If you give that nimrod money for clinical training I'll shoot him on general principle.

Are you going to a good, well-ranked law school according to U.S. News? Good. Then you will probably get a job. Are you going to a poorly ranked law school? Oh, so sorry, it’s going to be a struggle for you to get a job.

And there’s nothing you can do to change that. I know it sounds harsh. I know it is unfair. But for most people, the die on their entry level job prospects was cast on a Saturday back in college when they took the LSAT. That was your day. That was your opportunity to show potential employers that they should call you in for an interview. That was your moment.

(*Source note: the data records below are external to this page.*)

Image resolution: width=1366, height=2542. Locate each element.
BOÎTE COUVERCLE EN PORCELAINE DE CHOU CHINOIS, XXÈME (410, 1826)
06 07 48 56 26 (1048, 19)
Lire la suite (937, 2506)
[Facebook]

If the moment passed you, well, there’s a new study out showing that all of the “practical” or “clinical” training in the world doesn’t mean a hill of beans to employers. They care about what law school you went to and almost nothing else. Here’s a graph from Jason Yackee’s paper Does Experiential Learning Improve JD Employment Outcomes? (gavel bang, Paul Caron):

For those who don’t like math, the answer to Yackee’s question is “no.” Experiential curricula have become the magic beans of the current law school brochures. Or as Yackee puts it:

To summarize the paper’s key finding: there is no statistical relationship between law school opportunities for skills training and JD employment outcomes. In contrast, employment outcomes do seem to be strongly related to law school prestige.

Now, I don’t point this out to encourage students at middling law schools to abandon all hope and try their hands at waste removal or Mets shortstop. I point this out to say that the value proposition of clinical education has not matured to the point where any law school has any business charging you for it. Nobody should be spending money on a law degree that they wouldn’t have otherwise purchased because of clinical training. You shouldn’t give up anything — like spots in the rankings, or a better scholarship package — because you were “wowed” by the a law school’s clinical offerings. Because there is NO STATISTICAL PROOF that clinical training is actually worth anything.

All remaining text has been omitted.